I want to plot the percentage of people by socio-economic status by AgeGroup. Below is the example of dataframe.
S.NO | SocioEcnomicStatus | Age | AgeGroup |
---|---|---|---|
P1 | 2 | 43 | 36-45 AgeGroup |
P2 | 5 | 27 | 26-35 AgeGroup |
P3 | 1 | 34 | 26-35 AgeGroup |
P4 | 2 | 43 | 36-45 AgeGroup |
P5 | 3 | 78 | 76-85 AgeGroup |
P6 | 4 | 89 | 86+ AgeGroup |
The socio economic status range from 1 to 5 and age group depends upon the age. On x-axis I want AgeGroup and on y-axis I want to plot the percentage of people existing in each AgeGroup by Socio Economic Status.
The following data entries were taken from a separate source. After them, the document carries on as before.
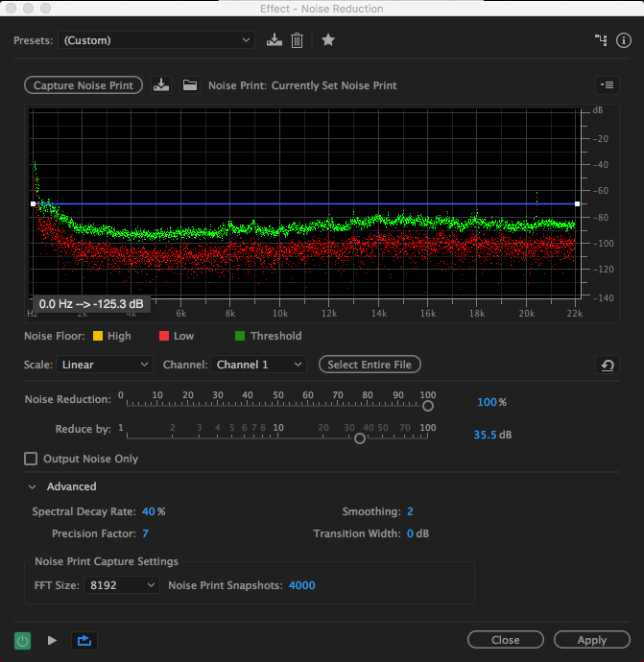The height and width of the screenshot is (662, 644).
Task: Open the FFT Size dropdown
Action: [x=121, y=585]
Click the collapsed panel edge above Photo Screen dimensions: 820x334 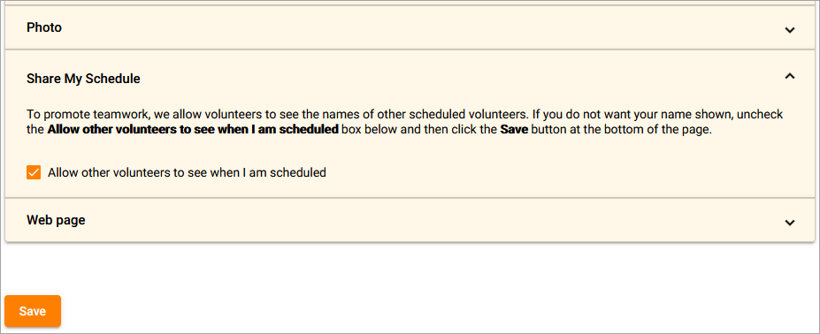coord(410,3)
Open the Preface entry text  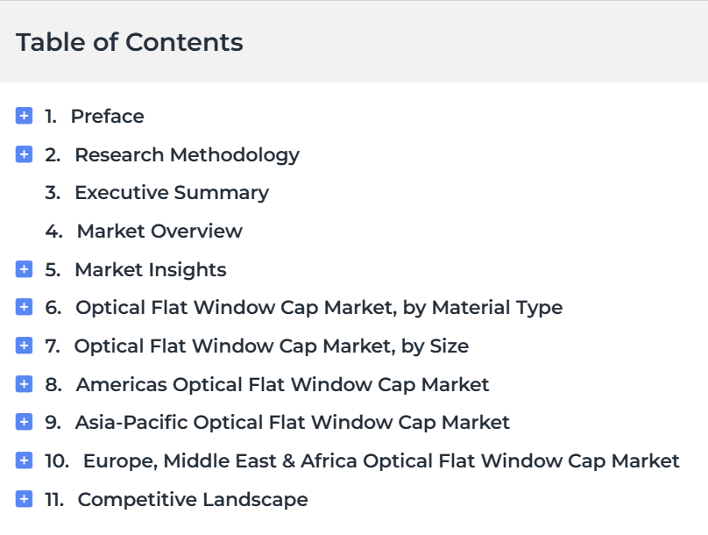point(108,116)
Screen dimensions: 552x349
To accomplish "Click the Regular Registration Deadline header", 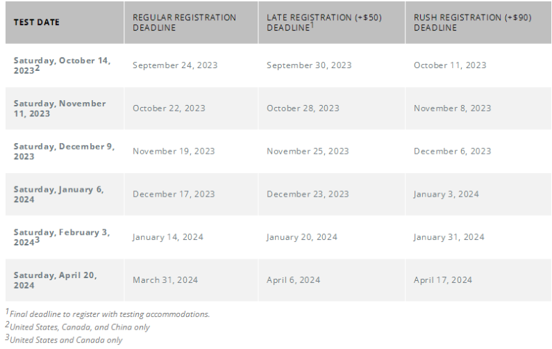I will pyautogui.click(x=184, y=22).
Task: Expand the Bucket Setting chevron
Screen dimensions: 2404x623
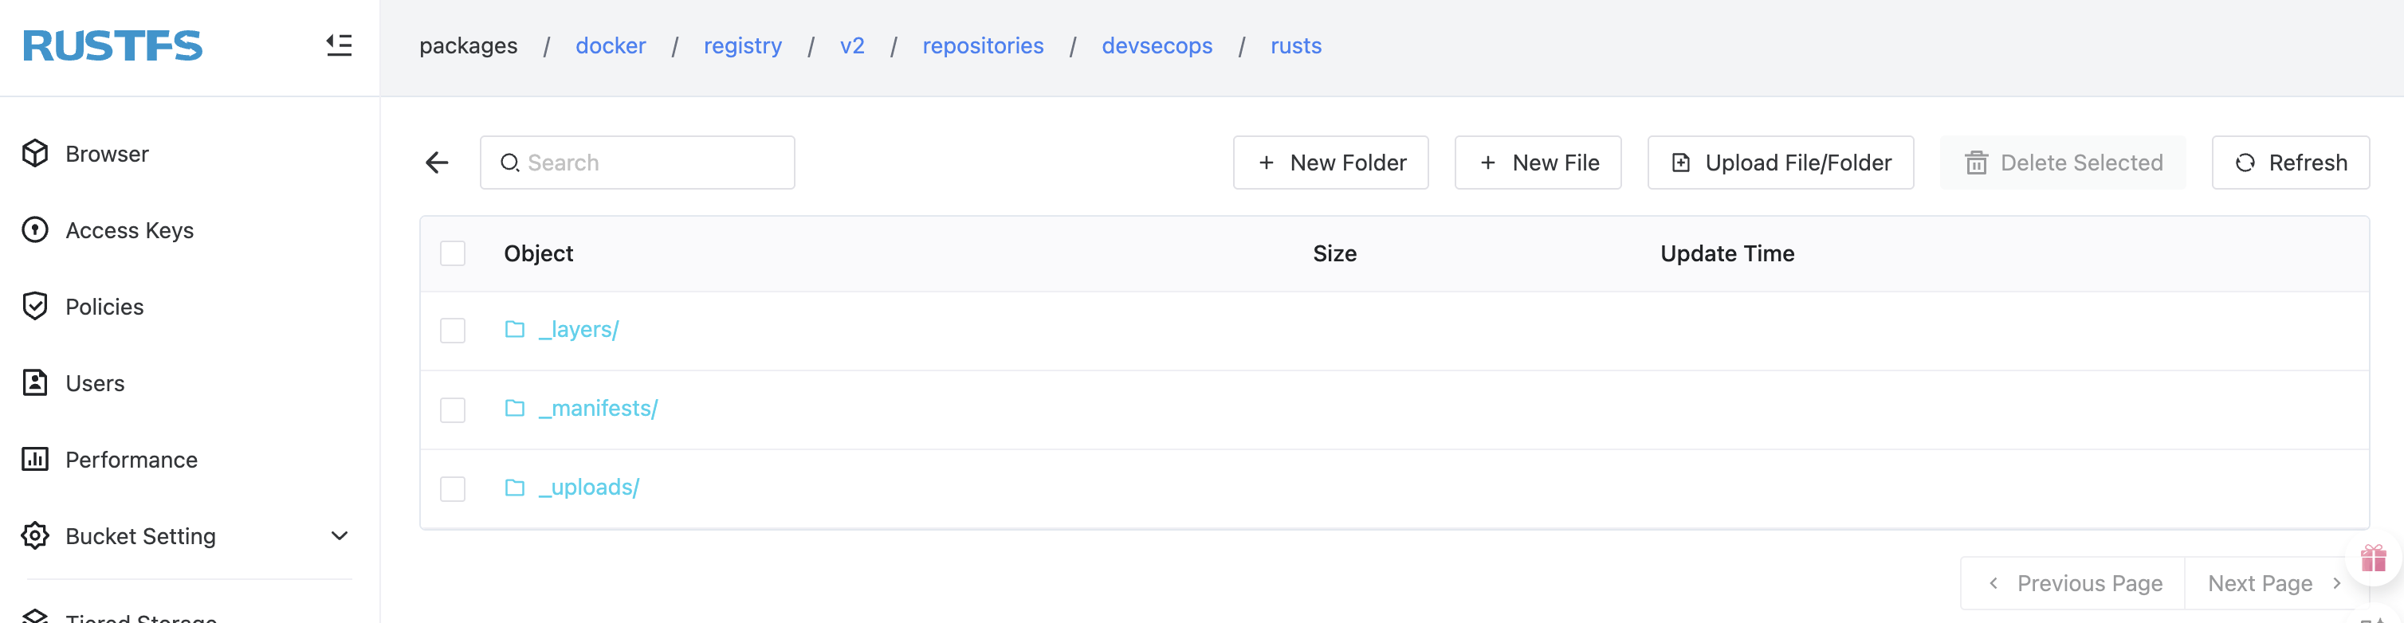Action: pos(340,535)
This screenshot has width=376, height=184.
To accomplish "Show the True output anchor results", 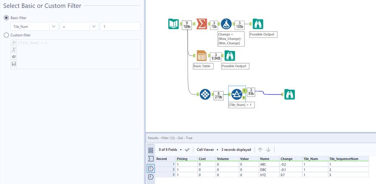I will 151,168.
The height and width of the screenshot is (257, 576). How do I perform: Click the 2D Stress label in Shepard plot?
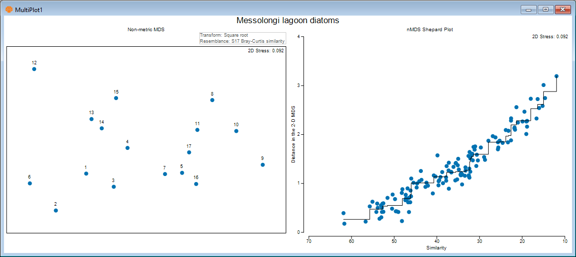(x=550, y=37)
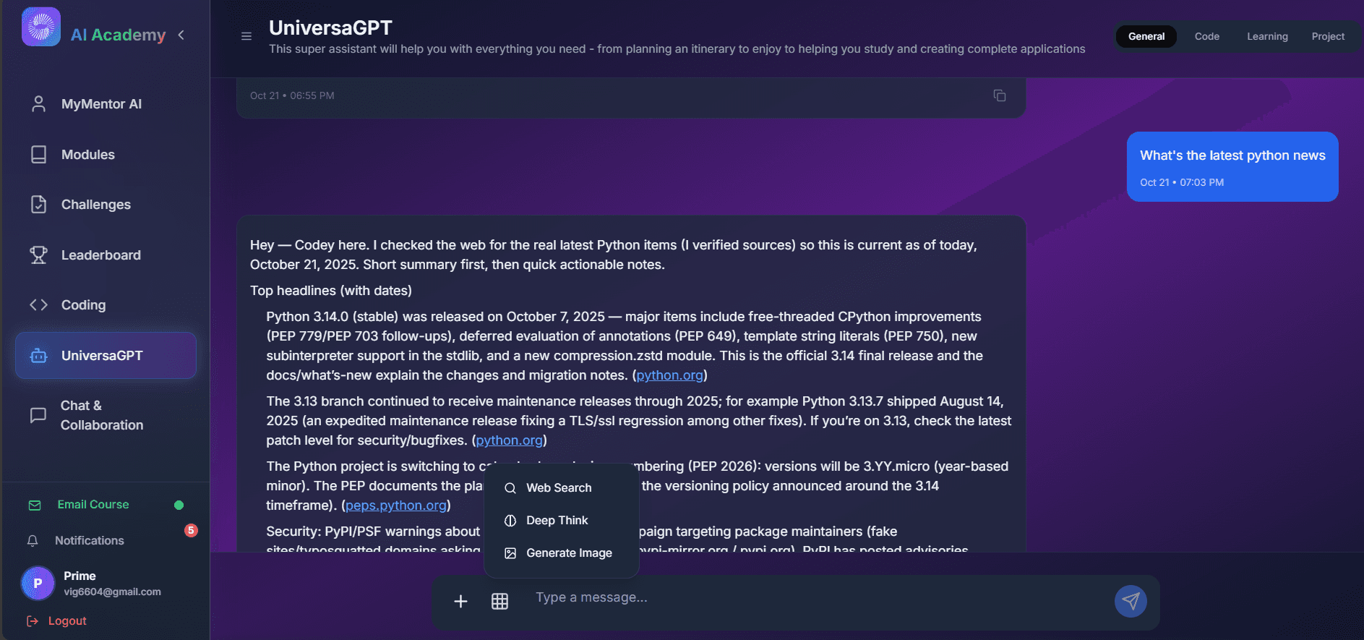Viewport: 1364px width, 640px height.
Task: Open the hamburger menu icon
Action: tap(246, 36)
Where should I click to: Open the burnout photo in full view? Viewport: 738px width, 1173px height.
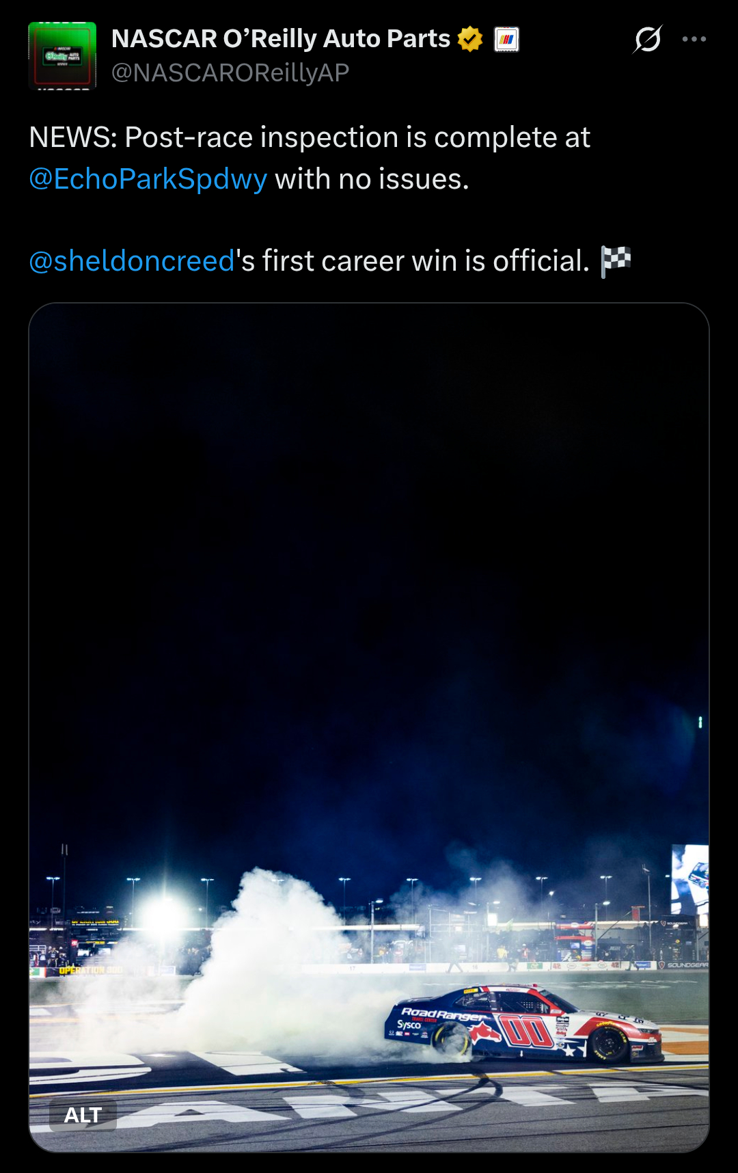(369, 727)
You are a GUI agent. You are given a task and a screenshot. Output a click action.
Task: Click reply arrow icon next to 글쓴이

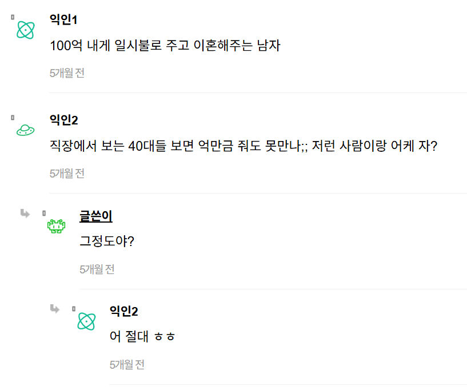(x=25, y=213)
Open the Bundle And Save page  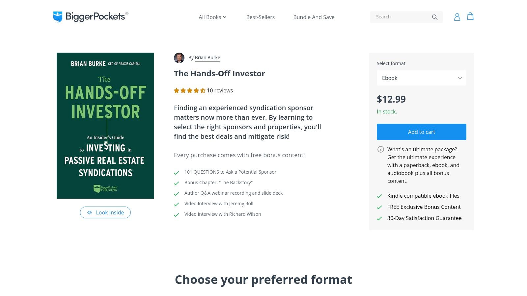point(314,17)
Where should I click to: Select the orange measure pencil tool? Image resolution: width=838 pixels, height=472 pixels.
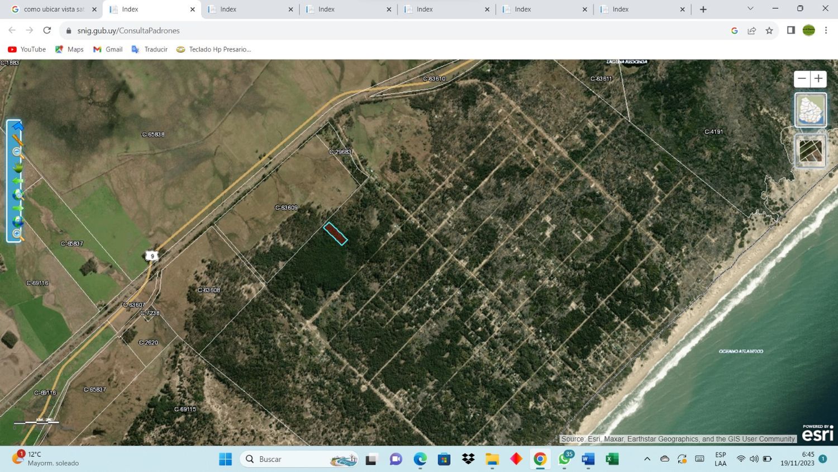coord(17,139)
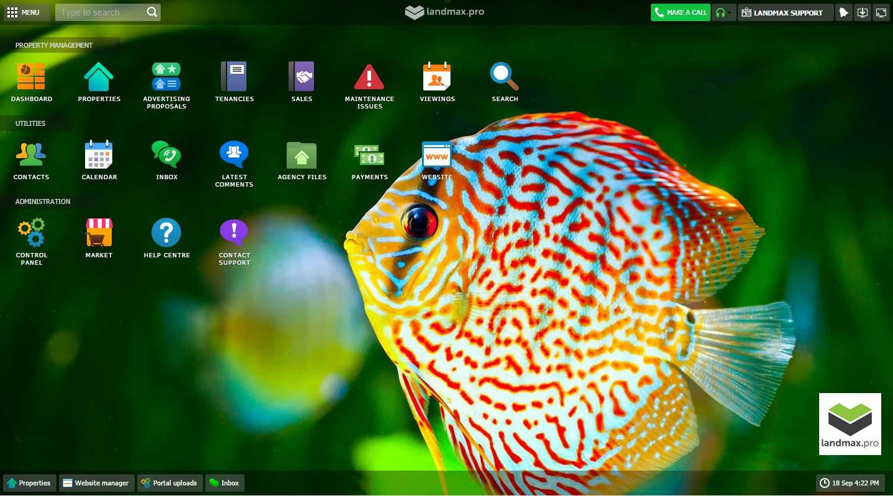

Below is the example graph I made in excel. Looking for the similar graph in R.
I came up with something along your lines using the tidyverse
package:
library(tidyverse)
# create dummy dataset - weight SocioEcononomicStatus sampling for
# real world-esque distribution
set.seed(1234)
n_total <- 1001 # number of people
data <- data.frame(S.NO=1:n_total,
SocioEcononomicStatus=factor(sample(1:5, n_total, replace=T,
prob=c(0.1, 0.3, 0.3, 0.15, 0.05))),
AgeGroup=sample(c('18-25', '26-35', '36-45', '46-55',
'56-65', '66-75', '76-85', '86+'),
n_total, replace=T))
print(data)
# count the number of people in each combination of AgeGroup and SocioEcononomicStatus
data_by_age <- group_by(data, SocioEcononomicStatus, AgeGroup) %>%
summarize(n=dplyr::n(), .groups='drop')
arrange(data_by_age, AgeGroup) # check the raw numbers
# convert to percentages within each AgeGroup
data_by_age <- group_by(data_by_age, AgeGroup) %>%
mutate(pct=(n/sum(n))*100)
arrange(data_by_age, AgeGroup) # check the percentages
ggplot(data_by_age, aes(x=AgeGroup, y=pct, col=SocioEcononomicStatus,
group=SocioEcononomicStatus)) +
geom_point() +
geom_line() +
theme_classic()
There's probably a way to do this in base R, but the combination of the group_by
/summarize
/mutate
functions makes this very intuitive for me.